Published: 5 December 2008

Abstract

Background

When purified phagosomes are incubated in the presence of actin under appropriate conditions, microfilaments start growing from the membrane in a process that is affected by ATP and the lipid composition of the membrane. Isolated phagosomes are metabolically active organelles that contain enzymes and metabolites necessary for lipid interconversion. Hence, addition of ATP, lipids, and actin to the system alter the steady-state composition of the phagosomal membrane at the same time that the actin nucleation is initiated. Our aim was to model all these processes in parallel.

Results

We compiled detailed experimental data on the effects of different lipids and ATP on actin nucleation and we investigated experimentally lipid interconversion and ATP metabolism in phagosomes by using suitable radioactive compounds.

In a first step, a complex lipid network interconnected by chemical reactions catalyzed by known enzymes was modelled in COPASI (Complex Pathway Simulator).

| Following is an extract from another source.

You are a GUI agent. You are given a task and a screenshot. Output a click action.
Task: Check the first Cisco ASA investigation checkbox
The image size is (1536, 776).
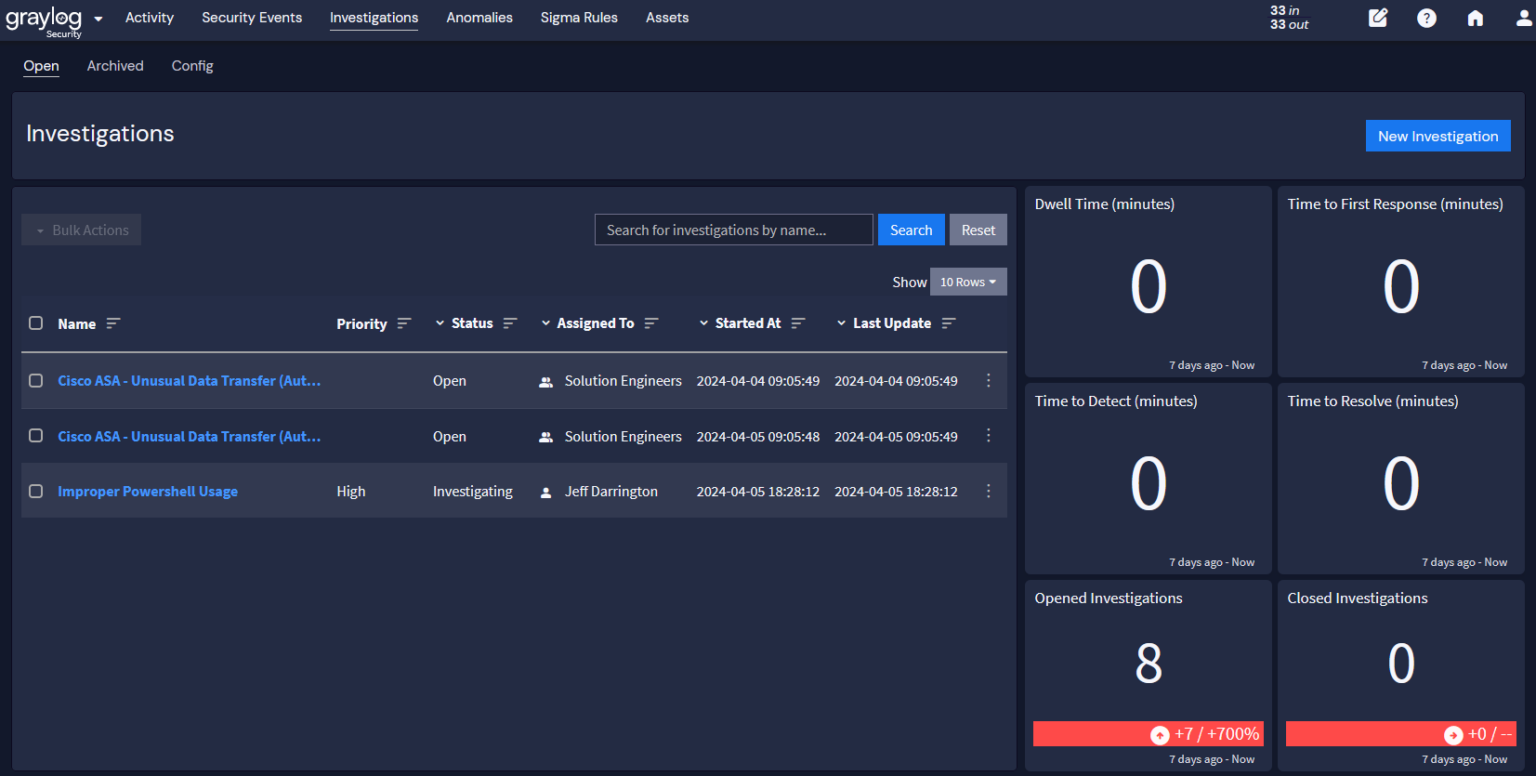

However, several lines of experimental evidence indicated that only the phosphatidylinositol branch of the network was active, an observation that dramatically reduced the number of parameters in the model. The results also indicated that a lipid network-independent ATP-consuming activity should be included in the model. When this activity was introduced, the set of differential equations satisfactorily reproduced the experimental data. On the other hand, a molecular mechanism connecting membrane lipids, ATP, and the actin nucleation process is still missing. We therefore adopted a phenomenological (black-box) approach to represent the empirical observations. We proposed that lipids and ATP influence the dynamic interconversion between active and inactive actin nucleation sites. With this simple model, all the experimental data were satisfactorily fitted with a single positive parameter per lipid and ATP.

Conclusion

By establishing an active 'dialogue' between an initial complex model and experimental observations, we could narrow the set of differential equations and parameters required to characterize the time-dependent changes of metabolites influencing actin nucleation on phagosomes. For this, the global model was dissected into three sub-models: ATP consumption, lipid interconversion, and nucleation of actin on phagosomal membranes. This scheme allowed us to describe this complex system with a relatively small set of differential equations and kinetic parameters that satisfactorily reproduced the experimental data.